═══ SOURCE MATERIAL ═══
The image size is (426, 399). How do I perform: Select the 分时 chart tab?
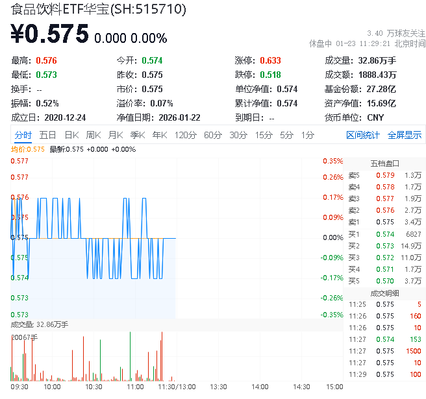coord(23,135)
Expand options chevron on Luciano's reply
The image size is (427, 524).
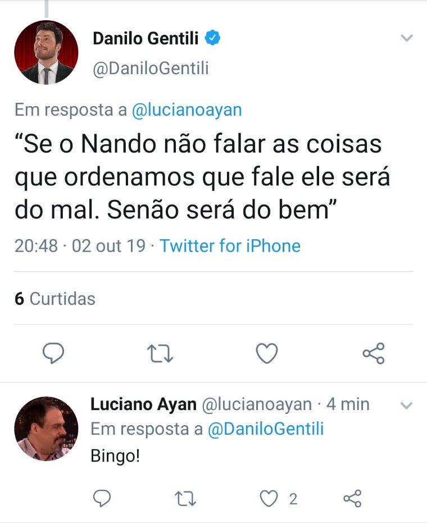(406, 405)
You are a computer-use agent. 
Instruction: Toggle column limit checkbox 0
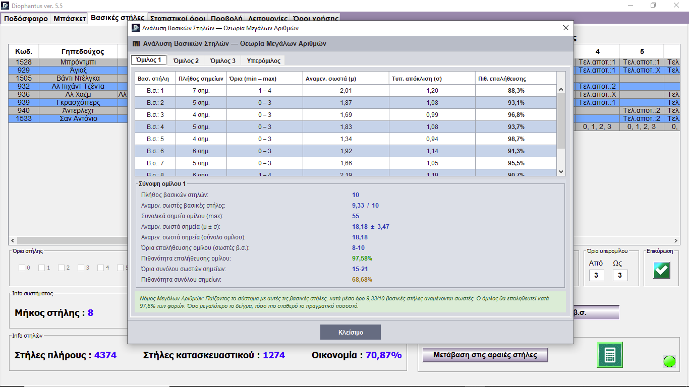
═══
# GIVEN TASK
Switch "image size" to "screen size" throughout the listing above and write out the listing again with nothing else changed. Leave out the pictures.

# ANSWER TO THIS PROBLEM
The screen size is (426, 399). How do I perform: Select the 分时 chart tab?
coord(23,135)
Expand options chevron on Luciano's reply
The screen size is (427, 524).
(406, 405)
You are a computer-use agent. 
Instruction: Toggle column limit checkbox 0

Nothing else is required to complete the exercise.